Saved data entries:
········

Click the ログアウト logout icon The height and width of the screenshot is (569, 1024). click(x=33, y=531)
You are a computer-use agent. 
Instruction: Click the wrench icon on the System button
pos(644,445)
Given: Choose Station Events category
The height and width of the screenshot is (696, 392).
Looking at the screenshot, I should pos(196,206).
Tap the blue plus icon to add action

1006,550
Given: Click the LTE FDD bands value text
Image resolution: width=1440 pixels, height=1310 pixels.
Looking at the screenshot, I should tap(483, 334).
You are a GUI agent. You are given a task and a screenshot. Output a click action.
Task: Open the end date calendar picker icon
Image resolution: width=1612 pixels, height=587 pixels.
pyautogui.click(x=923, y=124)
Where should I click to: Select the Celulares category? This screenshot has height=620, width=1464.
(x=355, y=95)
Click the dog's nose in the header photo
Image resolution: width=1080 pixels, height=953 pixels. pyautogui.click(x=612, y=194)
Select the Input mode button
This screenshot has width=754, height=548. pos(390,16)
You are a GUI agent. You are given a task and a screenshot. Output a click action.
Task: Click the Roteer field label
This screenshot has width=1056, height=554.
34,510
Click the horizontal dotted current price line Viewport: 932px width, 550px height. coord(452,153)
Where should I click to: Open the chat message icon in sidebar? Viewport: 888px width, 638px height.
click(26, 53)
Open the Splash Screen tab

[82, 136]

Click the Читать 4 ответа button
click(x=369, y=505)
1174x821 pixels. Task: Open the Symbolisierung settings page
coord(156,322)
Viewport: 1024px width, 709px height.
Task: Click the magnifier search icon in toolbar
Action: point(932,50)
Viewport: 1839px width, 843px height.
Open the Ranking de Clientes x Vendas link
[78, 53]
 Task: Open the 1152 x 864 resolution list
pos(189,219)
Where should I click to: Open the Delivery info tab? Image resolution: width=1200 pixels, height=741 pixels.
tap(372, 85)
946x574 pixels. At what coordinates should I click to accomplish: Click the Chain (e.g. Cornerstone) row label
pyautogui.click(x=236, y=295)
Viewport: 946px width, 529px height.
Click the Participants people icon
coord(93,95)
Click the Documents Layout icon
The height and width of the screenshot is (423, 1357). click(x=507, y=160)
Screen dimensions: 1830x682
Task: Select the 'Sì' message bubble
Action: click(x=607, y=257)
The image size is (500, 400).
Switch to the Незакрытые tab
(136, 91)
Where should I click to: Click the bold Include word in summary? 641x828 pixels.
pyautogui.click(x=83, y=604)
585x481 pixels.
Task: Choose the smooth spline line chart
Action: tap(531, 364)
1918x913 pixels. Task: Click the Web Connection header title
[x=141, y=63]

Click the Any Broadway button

········

TASK STATEMENT:
Could you print the lines of the records above from the one containing "Click the Participants people icon" through the last, exactly and with no additions?

TASK ANSWER:
Click the Participants people icon
coord(93,95)
Click the Documents Layout icon
The height and width of the screenshot is (423, 1357). click(x=507, y=160)
Screen dimensions: 1830x682
Task: Select the 'Sì' message bubble
Action: click(x=607, y=257)
The image size is (500, 400).
Switch to the Незакрытые tab
(136, 91)
Where should I click to: Click the bold Include word in summary? 641x828 pixels.
pyautogui.click(x=83, y=604)
585x481 pixels.
Task: Choose the smooth spline line chart
Action: tap(531, 364)
1918x913 pixels. Task: Click the Web Connection header title
[x=141, y=63]

Click the Any Broadway button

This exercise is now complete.